── SUPPLIED RECORDS

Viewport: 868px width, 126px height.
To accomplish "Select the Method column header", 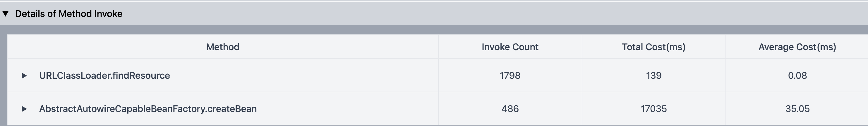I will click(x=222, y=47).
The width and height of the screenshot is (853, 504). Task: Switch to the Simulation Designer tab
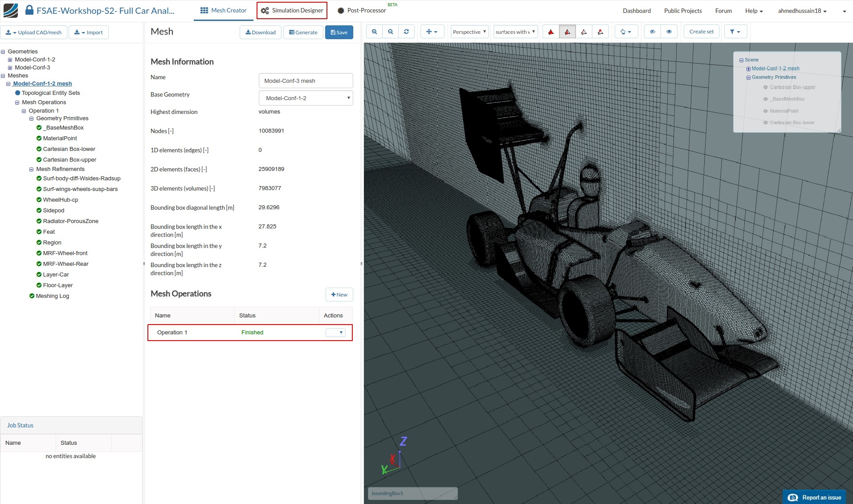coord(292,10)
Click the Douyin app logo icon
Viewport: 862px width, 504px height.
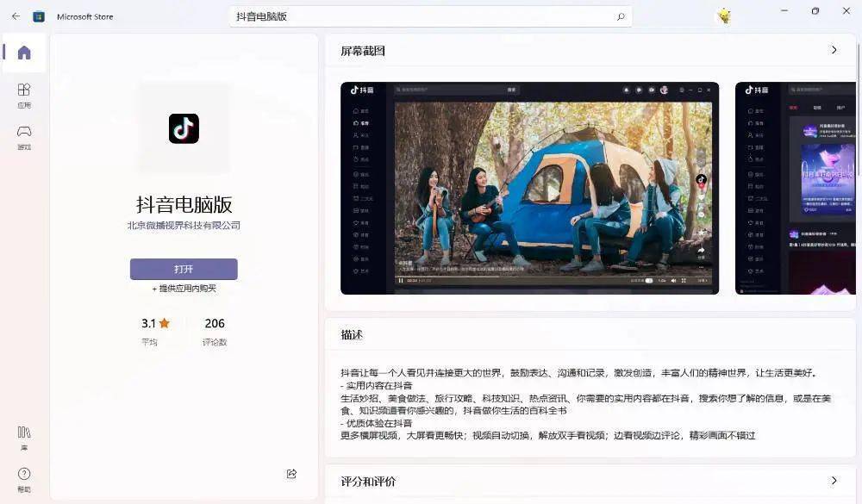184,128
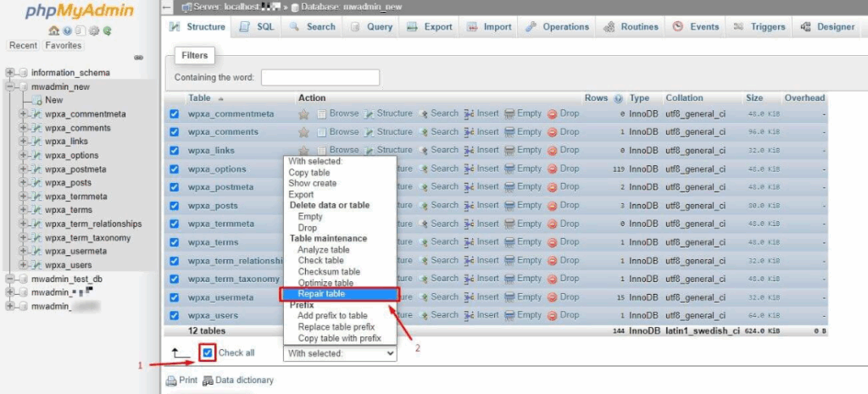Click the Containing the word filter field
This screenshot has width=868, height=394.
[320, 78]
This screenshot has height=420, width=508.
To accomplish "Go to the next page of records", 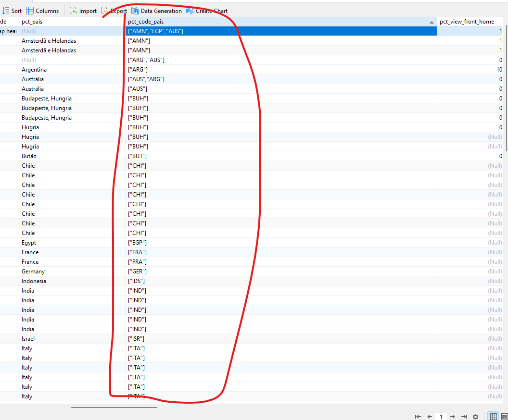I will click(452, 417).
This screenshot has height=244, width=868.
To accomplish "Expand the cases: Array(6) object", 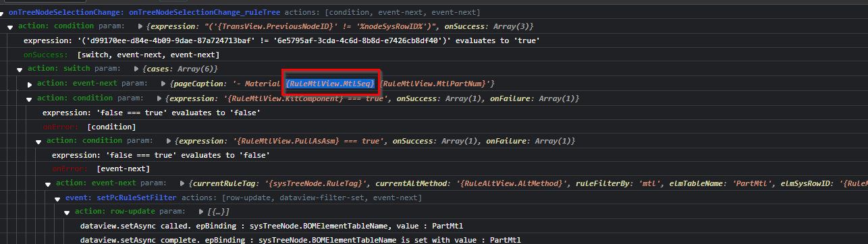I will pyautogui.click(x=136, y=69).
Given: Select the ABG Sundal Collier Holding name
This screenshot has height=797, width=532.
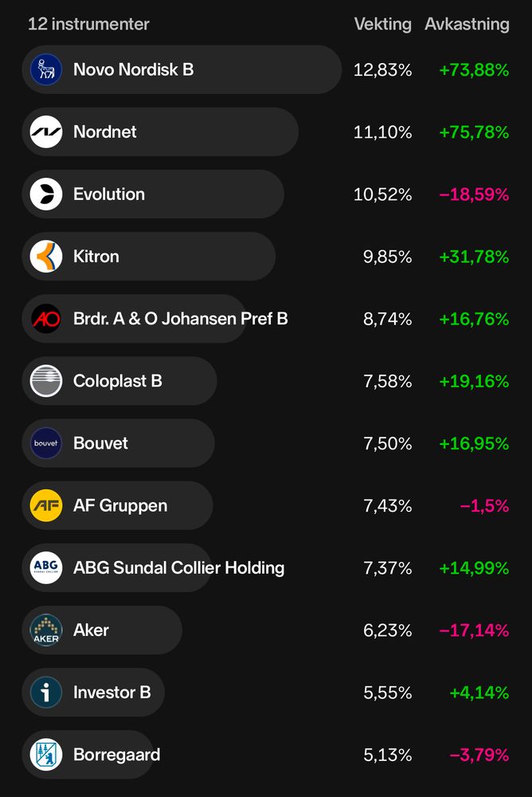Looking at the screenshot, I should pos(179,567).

────
── SUPPLIED RECORDS

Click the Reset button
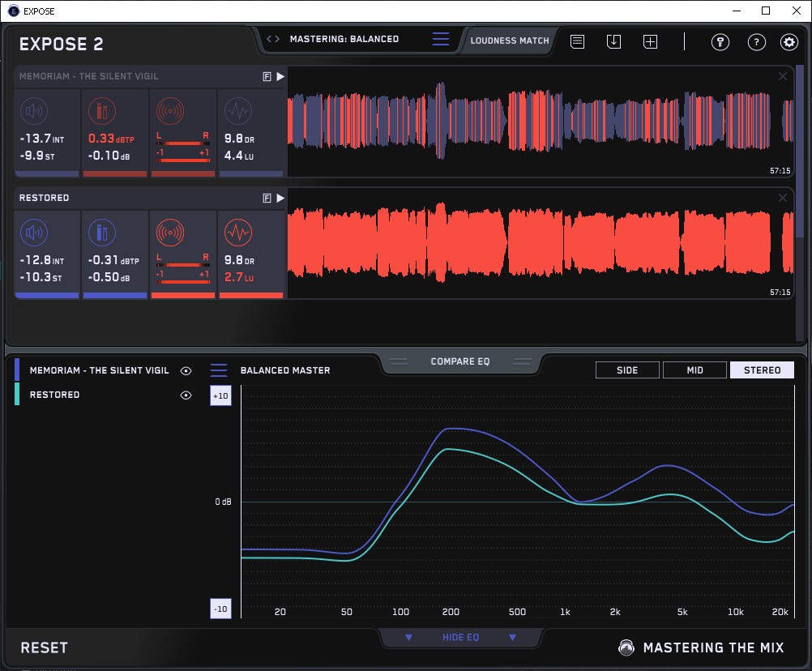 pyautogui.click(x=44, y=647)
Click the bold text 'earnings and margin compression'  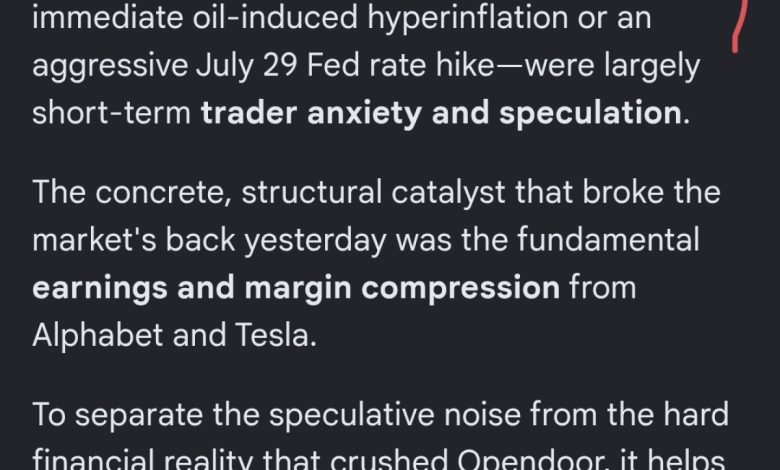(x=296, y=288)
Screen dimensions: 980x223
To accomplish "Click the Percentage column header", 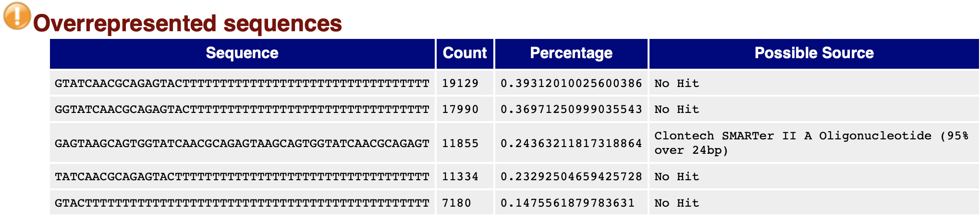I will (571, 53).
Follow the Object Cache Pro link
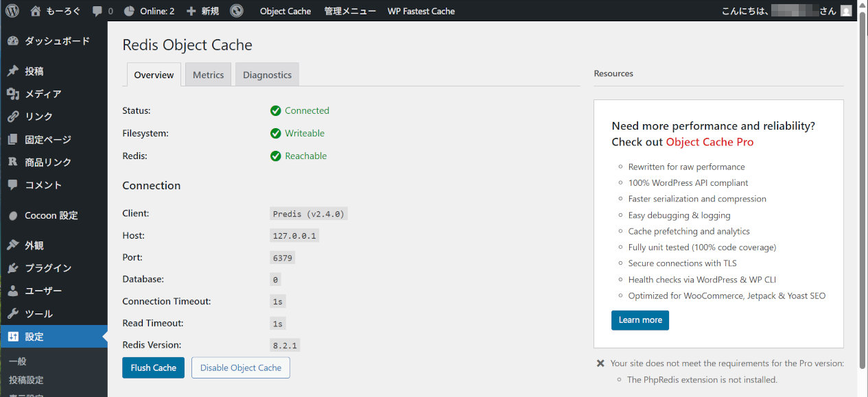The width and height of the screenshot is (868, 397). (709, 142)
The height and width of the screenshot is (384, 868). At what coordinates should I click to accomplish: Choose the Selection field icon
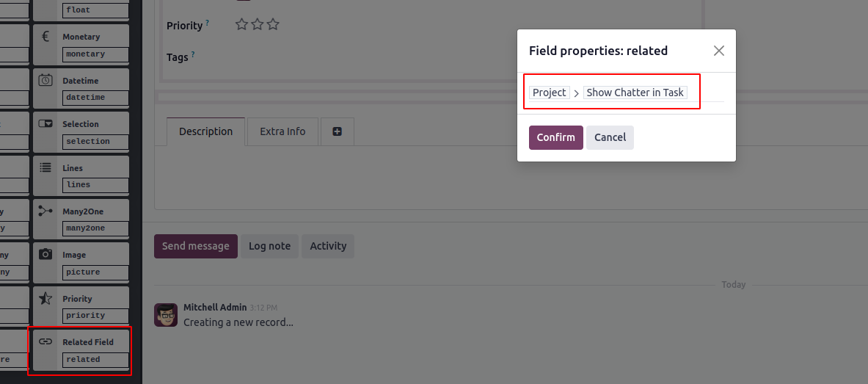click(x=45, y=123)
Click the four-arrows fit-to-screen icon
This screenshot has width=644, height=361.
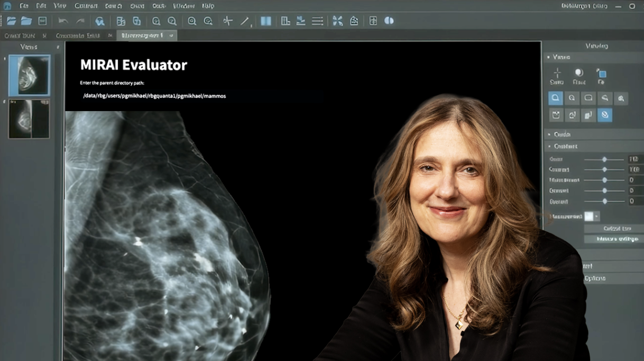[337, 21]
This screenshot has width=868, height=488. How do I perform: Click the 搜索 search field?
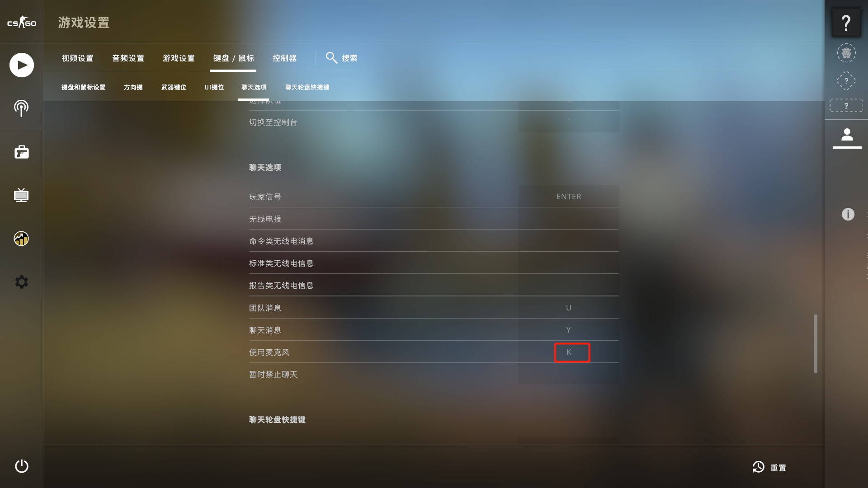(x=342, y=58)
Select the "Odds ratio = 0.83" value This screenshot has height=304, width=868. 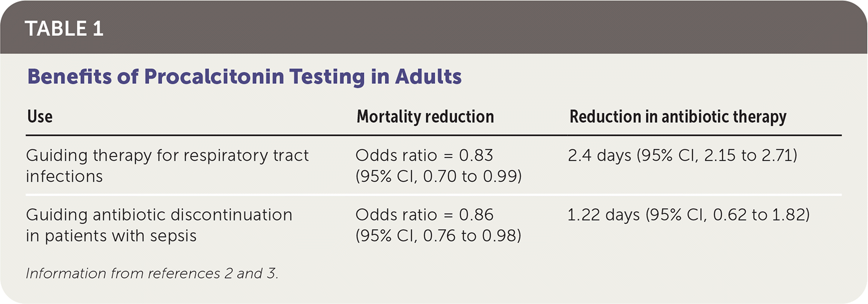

────
── SUPPLIED RECORDS

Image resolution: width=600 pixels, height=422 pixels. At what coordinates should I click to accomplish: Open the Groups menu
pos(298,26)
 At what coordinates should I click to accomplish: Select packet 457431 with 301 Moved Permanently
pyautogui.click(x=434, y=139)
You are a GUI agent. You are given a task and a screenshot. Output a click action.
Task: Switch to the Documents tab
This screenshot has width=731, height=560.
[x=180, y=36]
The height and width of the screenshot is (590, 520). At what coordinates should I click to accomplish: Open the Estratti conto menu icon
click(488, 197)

────

▶ _EXERCISE_
Reproduce the data above exactly, but only from the line containing "Follow the Object Cache Pro link" through the line containing "has height=304, width=868.". Omit all pictures.

▶ _ANSWER SECTION_
Follow the Object Cache Pro link
The width and height of the screenshot is (868, 397). (709, 142)
The height and width of the screenshot is (384, 868). At what coordinates should I click to accomplish: Choose the Selection field icon
click(x=45, y=123)
Click the four-arrows fit-to-screen icon
This screenshot has width=644, height=361.
[337, 21]
This screenshot has width=868, height=488. How do I perform: Click the 搜索 search field?
(x=342, y=58)
Select the "Odds ratio = 0.83" value This screenshot has height=304, width=868. 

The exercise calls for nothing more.